Scenes of anxious backstage preparations bubble with Silicon Valley tech jargon as Jobs gets ready to introduce the Macintosh computer in 1984, then the NeXT cube he introduced after leaving Apple in 1988 and finally the iMac after his return in 1998.

The film evolves through a trio of visual formats across that time-traveling structure, shot in granular 16mm film for the opening act, progressing to gleaming 35mm, and climaxing in sleek, high-definition digital.

Masterfully directed by Danny Boyle, the story boils with in-the-wings turmoil like "Birdman," "The Artist" and "Love & Mercy." Each scene is a crescendo of aggressive arguments. The uber-controlling boss orders his battered, burned-out employees to about-face in ways they consider impossible. "It's like, five minutes before a launch, everybody goes to a bar and gets drunk and tells me what they really think," the disputatious Jobs complains.
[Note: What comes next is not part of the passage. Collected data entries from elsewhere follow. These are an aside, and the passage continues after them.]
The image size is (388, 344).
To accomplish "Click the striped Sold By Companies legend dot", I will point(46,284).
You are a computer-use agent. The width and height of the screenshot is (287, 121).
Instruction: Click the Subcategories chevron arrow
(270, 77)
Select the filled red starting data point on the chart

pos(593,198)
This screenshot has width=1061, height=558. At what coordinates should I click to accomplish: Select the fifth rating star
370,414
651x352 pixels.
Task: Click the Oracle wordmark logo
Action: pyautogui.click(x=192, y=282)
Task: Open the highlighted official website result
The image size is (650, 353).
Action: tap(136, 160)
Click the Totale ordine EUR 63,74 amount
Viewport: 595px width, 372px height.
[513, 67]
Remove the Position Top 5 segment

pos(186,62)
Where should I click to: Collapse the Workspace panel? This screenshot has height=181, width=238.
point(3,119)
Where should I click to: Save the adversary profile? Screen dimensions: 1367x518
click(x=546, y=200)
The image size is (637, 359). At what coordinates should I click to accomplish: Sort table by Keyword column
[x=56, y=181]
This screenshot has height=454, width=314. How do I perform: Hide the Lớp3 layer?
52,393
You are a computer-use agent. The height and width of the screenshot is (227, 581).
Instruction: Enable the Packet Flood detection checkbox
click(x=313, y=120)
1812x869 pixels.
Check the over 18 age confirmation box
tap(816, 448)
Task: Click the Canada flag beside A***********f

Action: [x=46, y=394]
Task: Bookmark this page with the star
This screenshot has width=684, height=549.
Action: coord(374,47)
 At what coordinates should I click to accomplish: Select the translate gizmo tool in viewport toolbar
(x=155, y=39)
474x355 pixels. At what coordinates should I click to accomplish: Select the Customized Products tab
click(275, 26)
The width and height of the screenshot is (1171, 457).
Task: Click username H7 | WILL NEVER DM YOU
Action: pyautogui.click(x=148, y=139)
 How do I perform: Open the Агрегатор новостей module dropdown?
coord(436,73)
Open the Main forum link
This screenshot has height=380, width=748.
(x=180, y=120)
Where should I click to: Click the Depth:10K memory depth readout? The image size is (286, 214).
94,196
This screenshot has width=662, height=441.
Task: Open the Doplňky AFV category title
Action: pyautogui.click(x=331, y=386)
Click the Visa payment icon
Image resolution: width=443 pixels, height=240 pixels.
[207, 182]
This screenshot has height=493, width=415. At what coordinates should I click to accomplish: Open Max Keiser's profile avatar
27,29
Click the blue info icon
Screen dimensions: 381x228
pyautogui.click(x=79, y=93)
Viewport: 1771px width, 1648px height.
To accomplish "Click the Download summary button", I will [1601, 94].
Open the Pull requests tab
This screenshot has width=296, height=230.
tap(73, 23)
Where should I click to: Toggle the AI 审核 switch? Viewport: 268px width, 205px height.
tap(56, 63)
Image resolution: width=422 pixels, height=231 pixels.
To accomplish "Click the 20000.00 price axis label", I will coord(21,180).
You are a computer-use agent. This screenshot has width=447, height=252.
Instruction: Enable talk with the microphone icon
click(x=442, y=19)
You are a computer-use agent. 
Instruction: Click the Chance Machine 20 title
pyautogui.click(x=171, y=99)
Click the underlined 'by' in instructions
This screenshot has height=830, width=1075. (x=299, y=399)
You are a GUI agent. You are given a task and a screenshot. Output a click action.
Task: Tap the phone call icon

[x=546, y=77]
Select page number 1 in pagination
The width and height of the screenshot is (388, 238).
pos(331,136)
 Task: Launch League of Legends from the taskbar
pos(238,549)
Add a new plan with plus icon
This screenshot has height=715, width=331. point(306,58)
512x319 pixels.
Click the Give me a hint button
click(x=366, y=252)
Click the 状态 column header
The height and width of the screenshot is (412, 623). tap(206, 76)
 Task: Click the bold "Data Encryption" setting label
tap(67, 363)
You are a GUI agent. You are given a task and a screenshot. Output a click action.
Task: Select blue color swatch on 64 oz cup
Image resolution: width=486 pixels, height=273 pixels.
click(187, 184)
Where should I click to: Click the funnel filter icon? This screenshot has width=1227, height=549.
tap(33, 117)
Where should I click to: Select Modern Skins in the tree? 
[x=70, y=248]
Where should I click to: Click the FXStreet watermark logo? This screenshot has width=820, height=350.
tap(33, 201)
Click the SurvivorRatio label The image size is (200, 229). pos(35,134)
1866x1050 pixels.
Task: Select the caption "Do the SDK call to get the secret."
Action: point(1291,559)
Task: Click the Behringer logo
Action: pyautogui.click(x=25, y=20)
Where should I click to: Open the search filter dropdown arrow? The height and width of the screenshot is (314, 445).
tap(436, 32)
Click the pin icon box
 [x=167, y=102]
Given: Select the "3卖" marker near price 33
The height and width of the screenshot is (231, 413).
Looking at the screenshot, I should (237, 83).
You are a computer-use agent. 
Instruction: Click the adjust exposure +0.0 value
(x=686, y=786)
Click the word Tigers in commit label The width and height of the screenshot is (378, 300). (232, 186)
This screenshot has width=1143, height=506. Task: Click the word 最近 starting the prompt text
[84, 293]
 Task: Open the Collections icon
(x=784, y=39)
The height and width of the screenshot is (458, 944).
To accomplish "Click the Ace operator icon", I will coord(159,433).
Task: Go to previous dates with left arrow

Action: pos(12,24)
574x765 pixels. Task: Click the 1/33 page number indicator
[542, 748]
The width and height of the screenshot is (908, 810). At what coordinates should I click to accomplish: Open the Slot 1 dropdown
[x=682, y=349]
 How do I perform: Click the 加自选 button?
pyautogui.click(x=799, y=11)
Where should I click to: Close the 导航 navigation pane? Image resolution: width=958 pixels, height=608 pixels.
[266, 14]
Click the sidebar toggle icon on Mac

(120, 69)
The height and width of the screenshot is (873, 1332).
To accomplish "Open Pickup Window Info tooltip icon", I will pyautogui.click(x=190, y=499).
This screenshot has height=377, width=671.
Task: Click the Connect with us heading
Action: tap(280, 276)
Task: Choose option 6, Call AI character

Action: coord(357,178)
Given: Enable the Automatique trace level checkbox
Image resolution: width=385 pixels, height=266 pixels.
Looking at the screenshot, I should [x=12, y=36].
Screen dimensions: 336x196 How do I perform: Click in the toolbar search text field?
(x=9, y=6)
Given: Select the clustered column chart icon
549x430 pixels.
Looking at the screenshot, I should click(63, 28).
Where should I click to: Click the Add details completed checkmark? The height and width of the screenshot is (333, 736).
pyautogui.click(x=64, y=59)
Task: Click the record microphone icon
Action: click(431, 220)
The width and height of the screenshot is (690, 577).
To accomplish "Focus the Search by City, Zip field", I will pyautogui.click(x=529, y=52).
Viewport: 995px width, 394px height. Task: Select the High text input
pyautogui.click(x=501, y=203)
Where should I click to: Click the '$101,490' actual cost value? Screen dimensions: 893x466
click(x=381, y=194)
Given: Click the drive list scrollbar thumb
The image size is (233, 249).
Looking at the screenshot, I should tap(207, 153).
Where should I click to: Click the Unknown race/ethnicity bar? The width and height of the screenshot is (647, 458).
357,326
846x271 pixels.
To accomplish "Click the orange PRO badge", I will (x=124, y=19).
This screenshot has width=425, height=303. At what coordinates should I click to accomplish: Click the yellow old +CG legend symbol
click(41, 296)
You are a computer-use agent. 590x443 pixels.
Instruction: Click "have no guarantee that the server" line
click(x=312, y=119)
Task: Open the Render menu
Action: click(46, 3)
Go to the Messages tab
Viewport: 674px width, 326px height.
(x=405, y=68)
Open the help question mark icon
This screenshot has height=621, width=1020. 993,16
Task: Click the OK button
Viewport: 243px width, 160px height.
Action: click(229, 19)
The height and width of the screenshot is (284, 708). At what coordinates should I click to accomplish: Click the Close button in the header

But the guiding subtext of Aaron Sorkin's hyper-verbose script, and Michael Fassbender's magnetic performance owning every single scene as Jobs, isn't corporate stage jitters. It's Jobs' slipshod relationship with a visitor to each of the publicity events — his out-of-wedlock daughter Lisa.

The story carries us from the neglectful era when Jobs denied the young girl's paternity and unwillingly paid a court-ordered pittance of child support, to a grudging latter-day teenage reconciliation.

It's really a psychological docudrama about a man with a faulty emotional operating system. Fassbender plays him as a perfectionist in everything except human connections, at a time when the world falls in love with him.

Sorkin's signature fast-paced walk and talks and snarky jokes are rocketing here in hyper drive. While Jobs is the central focus of every moment, there are half a dozen demanding roles in the mix. Macintosh development lead Andy Hertzfeld ("A Serious Man's" Michael Stuhlbarg) is ordered by Jobs to make the verbally clumsy computer welcome the packed audience with a clear "Hello" in 30 minutes.

"We're not a pit crew at Daytona. This can't be fixed in seconds," the harassed designer protests. To which Jobs replies: "You didn't have seconds. You had three weeks. The universe was created in a third of that time." Hertzfeld fires back: "Well, someday you'll have to tell us how you did it."

Steve Wozniak, the engineering mastermind who created Apple's first breakthrough computers, gets a shaggy, milquetoast portrait from Seth Rogen. Though he tries to rise above sidekick status and talk Jobs down from his narcissistic heights, each of his attempts slips a noose around his own neck.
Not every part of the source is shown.